Era il 5 novembre (solo poco più di un mese fa) quando Libero e Il Giornale riprendevano a caratteri cubitali le parole di Berlusconi che diceva: «la crisi non esiste. I ristoranti sono pieni». E ancora, preso da folgorazione messianica i boss di Arcore annunciava che «l’attacco ai titoli italiani è una moda passeggera». Siamo il 28 novembre e oggi, in pieno attacco ai titoli italiani, per questi signori sembra che sia scoppiata la crisi economica e che a provocarla sia stato il Governo Monti.

Ora, a me Monti non mi è particolarmente simpatico, ma che i giornalisti berluscones vogliano far passare l’idea che prima andava tutto bene e ora è un macello proprio a causa di Monti mi fa veramente andare i bestia. Si cerca di far dimenticare ai lettori (magari ben predisposti a farlo) che se siamo in questa situazione lo dobbiamo a Berlusconi e non a Monti.

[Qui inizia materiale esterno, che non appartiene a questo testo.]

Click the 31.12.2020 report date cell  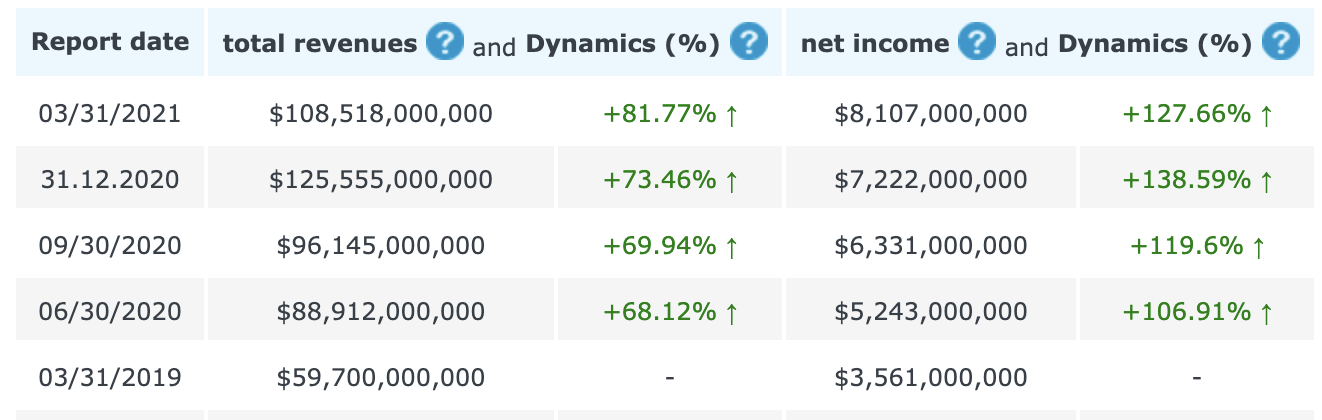[110, 180]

Quando dicono che lo spread con Monti non è migliorato ed è rimasto sempre intorno a quota 500 come quando c’era Berlusconi, mentono sapendo di mentire in quanto sanno benissimo che quando c’era il boss di Arcore era la BCE che comprava a man bassa per tenere giù lo spread mentre adesso la Banca Centrale non compra più niente. Non è la stessa cosa.

E poi, quello che più di tutto mi manda in bestia è il fatto che Berlusconi e soci con la loro NON-politica abbiano di fatto consegnato l’Italia alla sinistra di D’Alemmah, quello cioè che andava bellamente a braccetto con i leader di Hezbollah e del quale questo Paese non riesce a liberarsi (ci ha provato Renzi ma è finito subito nel tritacarne). Se si dovesse andare oggi a elezioni ci ritroveremmo di nuovo D’Alemmah in qualche posto chiave del Governo, magari affiancato da gente come Diliberto e compagnia bella e tutto questo sempre grazie a Berlusconi, alla sua NON-politica e ai suoi giornaletti spara-cazzate. Insomma, ci ritroveremmo dalla padella alla brace. Un incubo.

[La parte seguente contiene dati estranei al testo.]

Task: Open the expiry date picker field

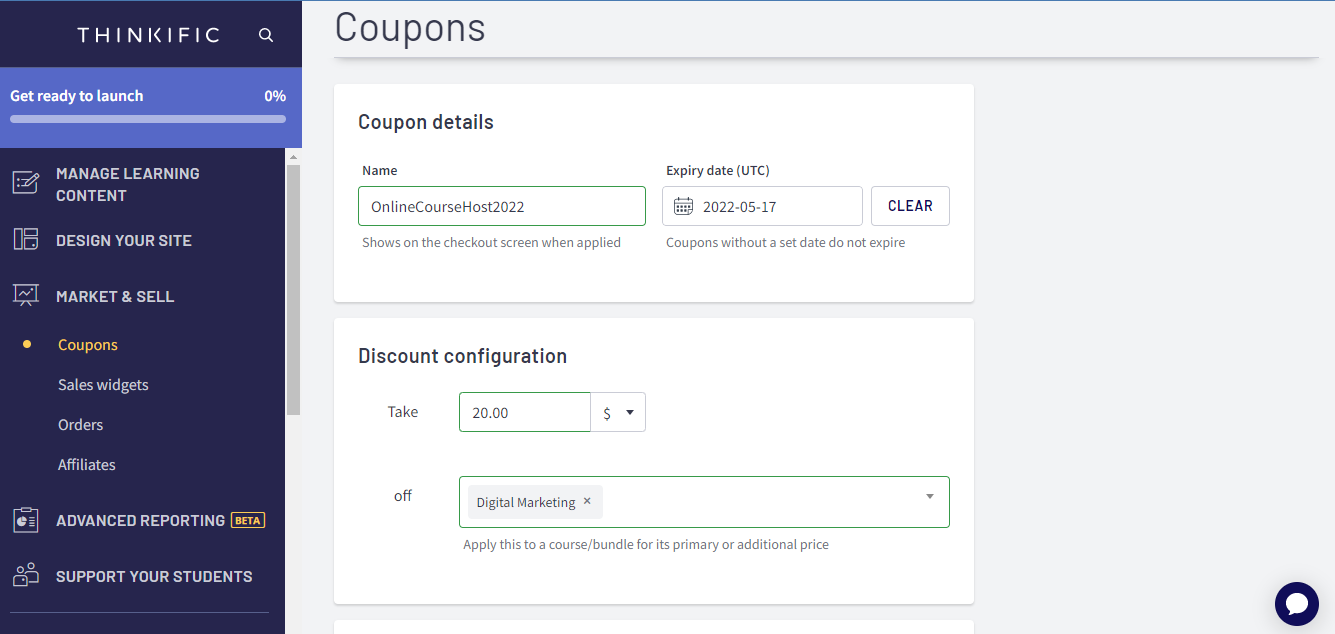Action: click(762, 206)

E allora, basta cazzate, basta scaricabarile, basta glorificazione di uno dei politici peggiori che la storia italiana ricordi (Berlusconi), uno che ha portato il nostro Paese sulla soglia del baratro e che sembra lavorare per i comunisti. Berlusconi si deve fare da parte, deve andare in pensione e lasciare che l’Italia vada avanti senza di lui. Lo farà meglio e senza rischiare di finire sotto i giochetti di D’Alemmah, Diliberto ecc. ecc. Se Berlusconi continuerà a restare in politica non potrà che giovare alla sinistra filo-araba.